> [Document extract]
----
ABOUT THE C.G. JUNG FOUNDATION

Newsletter of the C.G. Jung Foundation of Ontario

ISSN 1918-6142

Chiron is a newsletter that exists to support the work of the C.G. Jung Foundation of Ontario. It was established in 1980, and has existed in electronic form since 2006. Its name and masthead image, adopted at that time, are drawn from ancient Greek culture. In Greek mythology, Chiron was the last centaur, a son of the titan Cronus. He was famed for his wisdom, knowledge and skill at deciphering the will of the gods, to healing effect.

Chiron

Volume 30, No. 3 Spring (May) 2011

Editor: Robert Black

Click for PDF version of this issue for easier printing

 

Contents

 

Jungian Views on Burning Issues, 2011: Soul Matters

May 28th, 2011, 1 – 4 pm at 223 St. Clair Ave West
FREE TO MEMBERS
LIMIT OF 30, REGISTRATION REQUIRED

The world continues to stumble forward, experiencing evermore man-made dilemmas that suggest we have “lost soul.” We now face the aftermath of a global economic meltdown, mounting ecological crises and widespread political turmoil. Have we abandoned soul or has it left us? Maybe these shaky times are just the growing pains of an evolving world, or perhaps the “rough beast” of our soul-sucked psyche has now sprung fully into being.
----
> [Raw data]
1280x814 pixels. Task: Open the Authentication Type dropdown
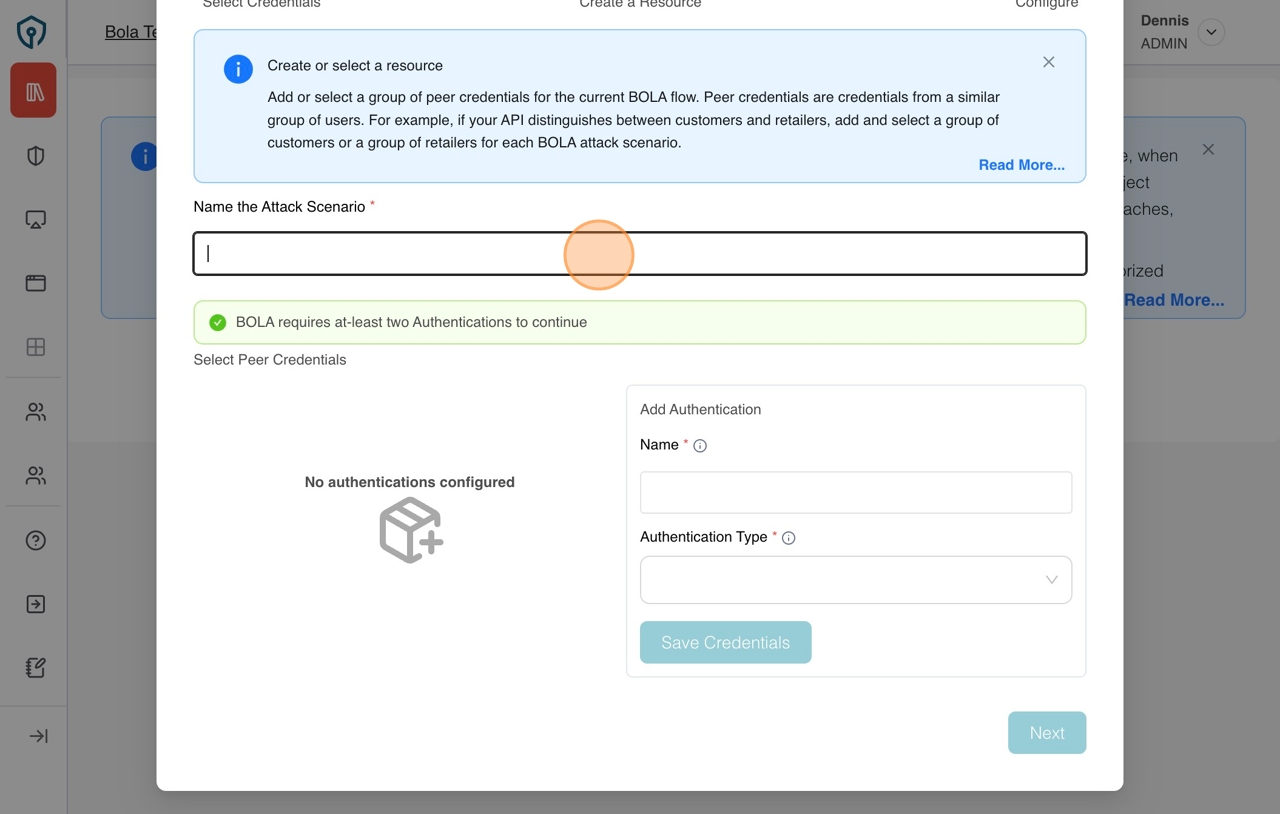tap(855, 580)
----
> [What to work on]
- a) According to the Chiron newsletter page, in what year did the newsletter start to exist in electronic form?
- b) Do these statements agree with the Chiron newsletter page? (i) The newsletter was established in 1980. (ii) The Soul Matters event on May 28th, 2011 needs no registration. (iii) In Greek mythology, Chiron was a son of Zeus.

> [Replies]
- a) 2006

- b)
(i) Yes: "It was established in 1980"
(ii) No: "LIMIT OF 30, REGISTRATION REQUIRED"
(iii) No: "a son of the titan Cronus"